4.4 Internal Audit Function

(a) The committee will oversee the activities, organisational structure, and qualifications of the persons performing the internal audit function.

(b) The committee will review and approve the appointment and replacement of the senior personnel performing the internal audit function.

(c) The committee will review and approve the annual internal audit plan of, and any special projects undertaken by, the personnel performing the internal audit function and will discuss with them any changes to, and the implementation of, the internal audit plan and any special projects and discuss the results of the internal audits and special projects.

(d) The committee will review any significant reports to management prepared by the internal audit department and management's responses.

4.5 Evaluations and Reports

(a) The committee will review annually and assess the performance of the committee and each committee member and deliver a report to the board setting out the results of its evaluation. In conducting this review, the committee will address matters that it considers relevant to its performance, including at a minimum, the adequacy, appropriateness, and quality of the information and recommendations presented to the Board, the manner in which they were discussed or debated, and whether the number and length of meetings of the committee were adequate for the committee to complete its work in a thorough and thoughtful manner.

(b) The committee will make regular reports to the Board on its activities, including reviewing any issues that arise respecting the quality and integrity of the company's public reporting; its compliance with legal and regulatory requirements; the performance and independence of its independent auditors; the performance of its internal audit department; and the effectiveness of its disclosure controls and procedures.

4.6 Other Matters

(a) The committee will establish procedures for the approval of all related-party transactions involving executive officers and directors.

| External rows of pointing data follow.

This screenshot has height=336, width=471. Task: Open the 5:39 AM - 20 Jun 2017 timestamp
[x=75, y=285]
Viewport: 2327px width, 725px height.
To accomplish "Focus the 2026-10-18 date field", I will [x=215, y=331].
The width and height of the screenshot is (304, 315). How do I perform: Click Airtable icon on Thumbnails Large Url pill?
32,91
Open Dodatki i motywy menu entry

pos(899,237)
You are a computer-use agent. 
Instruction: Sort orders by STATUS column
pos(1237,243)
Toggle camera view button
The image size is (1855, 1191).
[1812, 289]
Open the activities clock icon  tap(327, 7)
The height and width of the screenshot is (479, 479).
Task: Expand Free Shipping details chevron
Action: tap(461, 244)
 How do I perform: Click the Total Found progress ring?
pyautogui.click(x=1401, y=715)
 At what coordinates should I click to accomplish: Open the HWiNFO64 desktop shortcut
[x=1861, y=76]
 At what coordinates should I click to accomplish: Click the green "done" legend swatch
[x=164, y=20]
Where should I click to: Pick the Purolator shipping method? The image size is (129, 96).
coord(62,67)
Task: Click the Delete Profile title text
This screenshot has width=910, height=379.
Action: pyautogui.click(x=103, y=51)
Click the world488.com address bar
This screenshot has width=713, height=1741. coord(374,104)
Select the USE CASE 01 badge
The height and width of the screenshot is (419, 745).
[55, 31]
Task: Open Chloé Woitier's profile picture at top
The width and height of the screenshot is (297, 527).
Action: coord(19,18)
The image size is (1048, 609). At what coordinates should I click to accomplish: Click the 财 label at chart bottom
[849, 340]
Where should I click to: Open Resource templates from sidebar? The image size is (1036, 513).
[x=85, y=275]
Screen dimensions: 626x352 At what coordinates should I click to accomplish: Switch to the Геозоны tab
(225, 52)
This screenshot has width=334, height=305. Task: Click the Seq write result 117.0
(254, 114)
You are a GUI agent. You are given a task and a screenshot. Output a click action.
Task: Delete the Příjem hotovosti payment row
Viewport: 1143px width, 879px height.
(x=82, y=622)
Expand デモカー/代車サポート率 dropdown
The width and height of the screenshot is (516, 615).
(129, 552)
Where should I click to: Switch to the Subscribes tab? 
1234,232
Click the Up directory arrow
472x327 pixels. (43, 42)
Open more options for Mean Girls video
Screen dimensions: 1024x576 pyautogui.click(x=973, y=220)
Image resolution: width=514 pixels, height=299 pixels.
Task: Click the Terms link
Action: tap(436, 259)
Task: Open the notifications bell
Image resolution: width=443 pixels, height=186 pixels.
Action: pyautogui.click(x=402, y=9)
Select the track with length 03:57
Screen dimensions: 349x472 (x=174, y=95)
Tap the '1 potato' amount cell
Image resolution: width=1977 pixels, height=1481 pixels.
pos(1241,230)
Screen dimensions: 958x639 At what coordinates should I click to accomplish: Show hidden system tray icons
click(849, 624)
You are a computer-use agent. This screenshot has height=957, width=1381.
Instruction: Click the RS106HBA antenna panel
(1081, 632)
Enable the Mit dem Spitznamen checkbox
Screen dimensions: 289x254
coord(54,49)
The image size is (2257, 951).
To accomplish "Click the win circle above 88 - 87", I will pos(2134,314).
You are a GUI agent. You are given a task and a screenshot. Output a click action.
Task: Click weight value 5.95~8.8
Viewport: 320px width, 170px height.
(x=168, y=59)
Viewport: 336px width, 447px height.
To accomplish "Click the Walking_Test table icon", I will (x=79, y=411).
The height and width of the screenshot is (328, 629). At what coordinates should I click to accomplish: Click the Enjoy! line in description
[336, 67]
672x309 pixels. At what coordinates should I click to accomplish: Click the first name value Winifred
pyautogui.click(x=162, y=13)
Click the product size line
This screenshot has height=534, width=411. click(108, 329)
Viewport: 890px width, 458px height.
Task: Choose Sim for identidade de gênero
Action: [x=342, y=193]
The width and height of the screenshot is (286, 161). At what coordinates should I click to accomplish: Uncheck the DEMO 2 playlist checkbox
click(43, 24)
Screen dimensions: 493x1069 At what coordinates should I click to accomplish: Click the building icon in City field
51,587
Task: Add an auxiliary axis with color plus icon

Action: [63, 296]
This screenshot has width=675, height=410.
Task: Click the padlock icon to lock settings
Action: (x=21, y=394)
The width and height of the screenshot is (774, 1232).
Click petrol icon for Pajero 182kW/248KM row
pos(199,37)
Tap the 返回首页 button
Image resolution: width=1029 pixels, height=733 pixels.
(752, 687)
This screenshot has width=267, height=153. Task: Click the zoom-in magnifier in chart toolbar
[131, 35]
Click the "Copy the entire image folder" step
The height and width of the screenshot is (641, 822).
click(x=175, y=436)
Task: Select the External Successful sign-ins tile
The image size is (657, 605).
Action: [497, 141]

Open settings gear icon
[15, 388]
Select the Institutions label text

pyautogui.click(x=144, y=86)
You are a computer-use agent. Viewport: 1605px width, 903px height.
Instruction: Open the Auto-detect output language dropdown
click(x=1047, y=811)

(b) The committee will establish procedures for:

(i) the receipt, retention, and treatment of complaints received by the company regarding accounting, internal accounting controls, or auditing matters; and
(ii) the confidential, anonymous submission by employees engaged in the affairs of the company of concerns regarding questionable accounting or auditing matters.

(c) The committee will review and reassess the adequacy of this charter annually and recommend any proposed changes to the Board for its approval.

(d) The committee will maintain free and open communication with the Board, management, the internal auditor, and the independent auditors.

(e) The committee will perform any other activities consistent with this charter, its constitution and the law of Bermuda, as the committee or the Board may deem necessary or appropriate.


5. Authority

5.1 The committee will:

(a) oversee any investigation of activities which are within its terms of reference and act as a court of last resort;

(b) have the right to seek any necessary information to fulfil the duties listed above; and

(c) have the right to obtain outside external professional or other advice and assistance, at the company's expense, which might be necessary for the fulfilment of its duties without prior Board approval.